The shock of the new
While sentient beings have long featured in modern day science fiction, it goes without saying that cultural instances of emotional and artificial intelligence coming together have, for the most part, exhibited a cynically dystopian slant. In Ex Machina, the humanoid robot Ava manages to escape the locked down facility by emotionally manipulating a young programmer, leaving him trapped in a room to presumably starve to death. In Stanley Kubrick’s 1960s epic 2001: A Space Odyssey, the ship’s computer, Hal, famously goes rogue, taking control of the pods and turning off the life support systems of all of its crew on board. Even as far back as the 1860s, essays like Samuel Butler’s ‘Darwin among the Machines’ argued that mechanical inventions were undergoing constant evolution, and that eventually, the human race would be supplanted from its as status as the dominant species.

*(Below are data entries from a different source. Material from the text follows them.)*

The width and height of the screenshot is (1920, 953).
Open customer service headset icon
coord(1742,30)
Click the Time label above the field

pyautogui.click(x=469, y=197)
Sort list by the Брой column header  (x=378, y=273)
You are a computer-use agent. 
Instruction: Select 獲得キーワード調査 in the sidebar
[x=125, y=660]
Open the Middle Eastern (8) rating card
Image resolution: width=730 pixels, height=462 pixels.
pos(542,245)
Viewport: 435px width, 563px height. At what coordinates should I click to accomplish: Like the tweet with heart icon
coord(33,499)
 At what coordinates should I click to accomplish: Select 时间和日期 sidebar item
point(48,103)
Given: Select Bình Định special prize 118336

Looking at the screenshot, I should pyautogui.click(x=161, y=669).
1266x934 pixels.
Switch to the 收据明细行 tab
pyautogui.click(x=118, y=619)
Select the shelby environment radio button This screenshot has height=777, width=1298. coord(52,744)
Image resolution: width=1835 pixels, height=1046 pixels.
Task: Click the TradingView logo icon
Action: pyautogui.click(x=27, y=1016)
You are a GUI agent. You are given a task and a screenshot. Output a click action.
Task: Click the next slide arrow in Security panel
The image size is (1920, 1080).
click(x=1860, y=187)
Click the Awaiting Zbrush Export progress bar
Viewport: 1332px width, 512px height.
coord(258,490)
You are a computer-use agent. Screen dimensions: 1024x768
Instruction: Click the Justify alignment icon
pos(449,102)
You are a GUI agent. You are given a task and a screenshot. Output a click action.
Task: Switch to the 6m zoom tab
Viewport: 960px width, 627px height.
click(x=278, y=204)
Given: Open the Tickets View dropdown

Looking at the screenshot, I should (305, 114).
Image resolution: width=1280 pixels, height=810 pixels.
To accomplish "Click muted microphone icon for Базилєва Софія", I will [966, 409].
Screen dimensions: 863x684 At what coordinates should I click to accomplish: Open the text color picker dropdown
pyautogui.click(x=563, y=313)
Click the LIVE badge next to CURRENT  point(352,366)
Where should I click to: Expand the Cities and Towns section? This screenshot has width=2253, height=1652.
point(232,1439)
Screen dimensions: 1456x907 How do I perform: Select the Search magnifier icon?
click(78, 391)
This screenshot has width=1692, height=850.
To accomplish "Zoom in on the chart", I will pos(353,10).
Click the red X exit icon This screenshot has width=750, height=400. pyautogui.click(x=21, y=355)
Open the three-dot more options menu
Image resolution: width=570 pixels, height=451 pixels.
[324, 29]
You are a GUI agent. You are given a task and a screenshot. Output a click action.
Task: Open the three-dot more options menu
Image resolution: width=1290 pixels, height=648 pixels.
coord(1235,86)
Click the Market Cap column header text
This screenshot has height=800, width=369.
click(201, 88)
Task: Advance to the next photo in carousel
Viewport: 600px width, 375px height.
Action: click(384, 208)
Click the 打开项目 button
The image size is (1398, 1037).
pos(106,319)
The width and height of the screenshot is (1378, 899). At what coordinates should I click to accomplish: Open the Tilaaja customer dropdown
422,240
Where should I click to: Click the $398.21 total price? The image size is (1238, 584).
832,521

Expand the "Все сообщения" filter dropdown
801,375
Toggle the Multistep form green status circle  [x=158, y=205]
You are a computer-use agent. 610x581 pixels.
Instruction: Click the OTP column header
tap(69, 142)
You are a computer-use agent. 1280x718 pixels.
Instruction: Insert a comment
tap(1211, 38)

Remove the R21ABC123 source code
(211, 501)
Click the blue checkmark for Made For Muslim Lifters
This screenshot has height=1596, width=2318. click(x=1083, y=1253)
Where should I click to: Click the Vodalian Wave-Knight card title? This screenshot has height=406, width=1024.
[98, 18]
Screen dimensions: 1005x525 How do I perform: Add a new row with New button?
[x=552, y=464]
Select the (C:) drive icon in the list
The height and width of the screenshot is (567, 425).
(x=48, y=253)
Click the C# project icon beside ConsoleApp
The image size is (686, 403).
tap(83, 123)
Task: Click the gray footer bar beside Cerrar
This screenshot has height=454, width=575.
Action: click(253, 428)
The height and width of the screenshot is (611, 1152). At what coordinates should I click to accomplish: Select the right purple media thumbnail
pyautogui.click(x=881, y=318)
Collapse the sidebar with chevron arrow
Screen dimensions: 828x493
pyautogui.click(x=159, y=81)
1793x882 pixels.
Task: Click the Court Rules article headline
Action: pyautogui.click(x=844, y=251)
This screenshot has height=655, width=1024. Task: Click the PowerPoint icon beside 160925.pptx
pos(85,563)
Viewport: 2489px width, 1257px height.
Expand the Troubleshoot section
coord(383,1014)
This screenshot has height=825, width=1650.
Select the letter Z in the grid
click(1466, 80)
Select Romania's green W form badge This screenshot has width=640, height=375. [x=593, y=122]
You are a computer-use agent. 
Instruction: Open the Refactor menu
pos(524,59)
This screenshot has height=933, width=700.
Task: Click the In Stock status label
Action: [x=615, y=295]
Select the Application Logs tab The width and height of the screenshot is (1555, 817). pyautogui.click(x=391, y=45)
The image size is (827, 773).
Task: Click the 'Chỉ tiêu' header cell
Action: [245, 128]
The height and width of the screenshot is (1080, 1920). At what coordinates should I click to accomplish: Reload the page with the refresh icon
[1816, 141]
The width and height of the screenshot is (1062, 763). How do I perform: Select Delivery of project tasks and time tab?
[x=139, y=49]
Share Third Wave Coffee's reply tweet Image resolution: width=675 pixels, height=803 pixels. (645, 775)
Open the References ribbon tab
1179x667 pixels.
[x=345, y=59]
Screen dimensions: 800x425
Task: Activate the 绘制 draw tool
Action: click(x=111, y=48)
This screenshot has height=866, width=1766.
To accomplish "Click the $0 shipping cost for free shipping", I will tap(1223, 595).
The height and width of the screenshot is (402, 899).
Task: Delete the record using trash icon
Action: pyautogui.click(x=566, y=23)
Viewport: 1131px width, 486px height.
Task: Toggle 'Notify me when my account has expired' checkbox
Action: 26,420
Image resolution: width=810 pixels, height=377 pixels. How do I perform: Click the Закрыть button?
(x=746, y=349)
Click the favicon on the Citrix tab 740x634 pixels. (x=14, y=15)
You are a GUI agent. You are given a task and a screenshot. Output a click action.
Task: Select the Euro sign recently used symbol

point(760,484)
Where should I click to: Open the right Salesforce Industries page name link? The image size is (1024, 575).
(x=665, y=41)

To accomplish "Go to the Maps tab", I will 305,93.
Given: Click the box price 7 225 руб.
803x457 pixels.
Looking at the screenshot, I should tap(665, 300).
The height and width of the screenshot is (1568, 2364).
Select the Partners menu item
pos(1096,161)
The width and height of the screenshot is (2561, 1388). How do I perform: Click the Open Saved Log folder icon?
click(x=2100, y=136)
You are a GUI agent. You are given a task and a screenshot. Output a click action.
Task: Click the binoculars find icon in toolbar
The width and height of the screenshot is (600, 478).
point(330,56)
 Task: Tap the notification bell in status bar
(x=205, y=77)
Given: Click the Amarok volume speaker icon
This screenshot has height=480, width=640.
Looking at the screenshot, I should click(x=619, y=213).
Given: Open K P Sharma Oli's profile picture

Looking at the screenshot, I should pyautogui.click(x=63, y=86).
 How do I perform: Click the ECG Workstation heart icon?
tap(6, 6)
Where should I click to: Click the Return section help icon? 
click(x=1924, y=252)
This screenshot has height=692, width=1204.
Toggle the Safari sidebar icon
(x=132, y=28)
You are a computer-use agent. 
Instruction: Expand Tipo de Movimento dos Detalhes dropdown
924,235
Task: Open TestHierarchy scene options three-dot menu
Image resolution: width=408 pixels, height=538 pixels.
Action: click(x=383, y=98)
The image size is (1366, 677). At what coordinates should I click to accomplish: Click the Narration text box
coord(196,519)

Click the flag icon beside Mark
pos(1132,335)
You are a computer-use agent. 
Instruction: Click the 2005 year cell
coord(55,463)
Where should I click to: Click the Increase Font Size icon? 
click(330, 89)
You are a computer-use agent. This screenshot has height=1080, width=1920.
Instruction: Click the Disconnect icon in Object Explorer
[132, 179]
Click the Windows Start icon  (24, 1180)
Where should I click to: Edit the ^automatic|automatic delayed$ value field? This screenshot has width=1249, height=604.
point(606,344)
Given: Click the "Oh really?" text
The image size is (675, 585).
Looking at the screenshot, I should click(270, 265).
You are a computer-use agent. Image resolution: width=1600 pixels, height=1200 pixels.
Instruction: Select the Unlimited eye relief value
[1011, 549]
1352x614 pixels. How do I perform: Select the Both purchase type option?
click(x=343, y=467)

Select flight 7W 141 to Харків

The examples are endless when it comes to showing how technology could turn from a state of benevolent subservience to malevolent self-interest. Having been conditioned with this recurring narrative over the years, it’s no surprise apprehension has been the prevailing reaction among those exposed to AI/EI beings. Combined with the natural technophobia that arises when new technologies are introduced and the relative lack of understanding around AI in New Zealand, highly advanced companies like Soul Machines have a lot to contend with.
“Very few people on the planet have actually had a chance to have a live interaction with one of our digital humans, so it’s an intellectual thing,” says Cross. “I think it's one of those things that you just have to experience. There's always that percentage of people who will be completely turned off. It's like all new technology. There's a percentage of people who don't like Facebook, there's people who don't like voicemail, and a lot of people don't use Siri and that's their choice.”
Cross underscores that despite people’s fears that robots will reduce the number of paid employment opportunities in the near future (a suspicion that dates back to the first Industrial Revolution), technology like that of Soul Machines’ is on course to enabling humans to do more with their lives rather than less.
“We’ve had this concept of a 40 hour work week for a very long time now. But what happens if we only had to work 20 hours? We can spend more time in our communities, more time with our families. Is that such a bad thing for mankind? I don’t think so.”
And while science fiction’s cynical narrative prevails in most instances in pop culture, it’s important to note that not all fictional computers have made it their covert mission to annihilate the human race. Just ask David Hasselhoff’s favourite pal on four wheels.
“Think KITT the car in the TV show Knight Rider,” says Cross. “It was a personality in a car. It had flashing lights but it didn’t have a face. Now, we actually have the opportunity to give KITT a face, or put a face inside a luxury car. We can see how we can make that science fiction a reality.”
Let’s just hope that science fiction is a little more Knight Rider and little less Westworld.